--- START ---

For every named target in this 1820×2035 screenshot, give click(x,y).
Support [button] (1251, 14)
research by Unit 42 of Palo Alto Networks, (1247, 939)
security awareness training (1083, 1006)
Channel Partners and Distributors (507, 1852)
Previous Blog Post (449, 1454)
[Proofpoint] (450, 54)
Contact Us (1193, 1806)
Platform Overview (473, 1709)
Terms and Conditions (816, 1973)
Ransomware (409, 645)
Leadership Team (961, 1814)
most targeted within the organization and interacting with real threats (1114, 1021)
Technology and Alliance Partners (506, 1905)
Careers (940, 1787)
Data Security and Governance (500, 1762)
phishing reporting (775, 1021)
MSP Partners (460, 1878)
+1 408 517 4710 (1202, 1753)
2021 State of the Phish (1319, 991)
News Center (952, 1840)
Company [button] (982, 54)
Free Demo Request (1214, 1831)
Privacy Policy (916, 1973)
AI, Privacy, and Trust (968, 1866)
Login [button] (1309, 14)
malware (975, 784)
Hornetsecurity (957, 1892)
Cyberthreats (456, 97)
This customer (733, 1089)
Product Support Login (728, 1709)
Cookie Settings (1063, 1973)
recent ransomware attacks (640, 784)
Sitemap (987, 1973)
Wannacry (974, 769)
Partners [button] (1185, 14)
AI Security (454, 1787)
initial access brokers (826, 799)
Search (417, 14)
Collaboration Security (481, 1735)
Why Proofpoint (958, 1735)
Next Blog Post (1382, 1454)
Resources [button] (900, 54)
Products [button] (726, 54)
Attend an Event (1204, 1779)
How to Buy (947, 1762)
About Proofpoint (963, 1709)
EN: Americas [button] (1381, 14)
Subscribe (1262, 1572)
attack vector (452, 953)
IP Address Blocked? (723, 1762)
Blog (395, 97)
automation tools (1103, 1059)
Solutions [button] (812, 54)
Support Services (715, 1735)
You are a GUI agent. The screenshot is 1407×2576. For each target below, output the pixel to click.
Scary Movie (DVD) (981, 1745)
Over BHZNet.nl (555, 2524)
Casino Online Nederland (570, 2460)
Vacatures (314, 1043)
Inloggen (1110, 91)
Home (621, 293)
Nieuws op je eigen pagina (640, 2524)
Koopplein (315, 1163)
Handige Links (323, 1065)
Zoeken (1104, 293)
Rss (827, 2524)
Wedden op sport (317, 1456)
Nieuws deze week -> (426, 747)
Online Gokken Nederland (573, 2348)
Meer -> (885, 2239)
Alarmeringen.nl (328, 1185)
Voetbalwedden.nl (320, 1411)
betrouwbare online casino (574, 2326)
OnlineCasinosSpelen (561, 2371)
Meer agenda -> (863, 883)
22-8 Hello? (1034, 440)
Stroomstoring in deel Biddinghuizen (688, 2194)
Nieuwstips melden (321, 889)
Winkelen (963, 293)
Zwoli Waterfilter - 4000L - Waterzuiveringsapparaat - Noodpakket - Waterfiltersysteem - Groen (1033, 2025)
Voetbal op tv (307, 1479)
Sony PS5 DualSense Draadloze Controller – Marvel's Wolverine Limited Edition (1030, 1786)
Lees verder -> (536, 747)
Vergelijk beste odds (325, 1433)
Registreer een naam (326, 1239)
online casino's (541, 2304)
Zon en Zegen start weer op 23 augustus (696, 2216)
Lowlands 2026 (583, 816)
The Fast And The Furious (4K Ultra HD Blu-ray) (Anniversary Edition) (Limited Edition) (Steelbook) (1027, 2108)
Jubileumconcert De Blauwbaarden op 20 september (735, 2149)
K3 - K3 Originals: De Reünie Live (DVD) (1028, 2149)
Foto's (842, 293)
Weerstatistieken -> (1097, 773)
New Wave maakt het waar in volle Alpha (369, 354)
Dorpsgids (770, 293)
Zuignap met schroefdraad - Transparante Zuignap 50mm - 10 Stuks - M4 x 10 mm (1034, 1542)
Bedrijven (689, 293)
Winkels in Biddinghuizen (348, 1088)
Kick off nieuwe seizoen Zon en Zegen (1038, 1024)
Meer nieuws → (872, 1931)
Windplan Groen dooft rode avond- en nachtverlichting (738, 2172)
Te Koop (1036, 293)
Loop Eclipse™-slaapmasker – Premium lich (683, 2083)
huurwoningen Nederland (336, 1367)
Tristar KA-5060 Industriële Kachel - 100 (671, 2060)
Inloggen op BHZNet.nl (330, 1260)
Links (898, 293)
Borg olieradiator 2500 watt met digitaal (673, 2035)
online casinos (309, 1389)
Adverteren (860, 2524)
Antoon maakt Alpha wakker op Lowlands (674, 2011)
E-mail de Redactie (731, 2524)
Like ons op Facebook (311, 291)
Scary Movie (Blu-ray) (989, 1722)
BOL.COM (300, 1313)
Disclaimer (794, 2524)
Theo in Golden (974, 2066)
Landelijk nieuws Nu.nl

--- END ---

◆ What to do: Go to the line in the material above that contains "Products [button] (726, 54)" and copy exactly from there through the line that contains "Sony PS5 DualSense", stopping after it.

◆ Exercise response:
Products [button] (726, 54)
Attend an Event (1204, 1779)
How to Buy (947, 1762)
About Proofpoint (963, 1709)
EN: Americas [button] (1381, 14)
Subscribe (1262, 1572)
attack vector (452, 953)
IP Address Blocked? (723, 1762)
Blog (395, 97)
automation tools (1103, 1059)
Solutions [button] (812, 54)
Support Services (715, 1735)
You are a GUI agent. The screenshot is 1407×2576. For each target below, output the pixel to click.
Scary Movie (DVD) (981, 1745)
Over BHZNet.nl (555, 2524)
Casino Online Nederland (570, 2460)
Vacatures (314, 1043)
Inloggen (1110, 91)
Home (621, 293)
Nieuws op je eigen pagina (640, 2524)
Koopplein (315, 1163)
Handige Links (323, 1065)
Zoeken (1104, 293)
Rss (827, 2524)
Wedden op sport (317, 1456)
Nieuws deze week -> (426, 747)
Online Gokken Nederland (573, 2348)
Meer -> (885, 2239)
Alarmeringen.nl (328, 1185)
Voetbalwedden.nl (320, 1411)
betrouwbare online casino (574, 2326)
OnlineCasinosSpelen (561, 2371)
Meer agenda -> (863, 883)
22-8 Hello? (1034, 440)
Stroomstoring in deel Biddinghuizen (688, 2194)
Nieuwstips melden (321, 889)
Winkelen (963, 293)
Zwoli Waterfilter - 4000L - Waterzuiveringsapparaat - Noodpakket - Waterfiltersysteem - Groen (1033, 2025)
Voetbal op tv (307, 1479)
Sony PS5 DualSense Draadloze Controller – Marvel's Wolverine Limited Edition (1030, 1786)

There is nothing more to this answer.